(Extracted data entries)
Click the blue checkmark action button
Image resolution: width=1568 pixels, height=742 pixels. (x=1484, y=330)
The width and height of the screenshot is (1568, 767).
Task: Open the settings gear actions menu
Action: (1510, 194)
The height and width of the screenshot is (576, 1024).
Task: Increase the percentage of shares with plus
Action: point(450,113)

Exercise: The records above need to be retyped in full, exactly as they stand.

Response box:
Click the blue checkmark action button
Image resolution: width=1568 pixels, height=742 pixels. (x=1484, y=330)
The width and height of the screenshot is (1568, 767).
Task: Open the settings gear actions menu
Action: (1510, 194)
The height and width of the screenshot is (576, 1024).
Task: Increase the percentage of shares with plus
Action: point(450,113)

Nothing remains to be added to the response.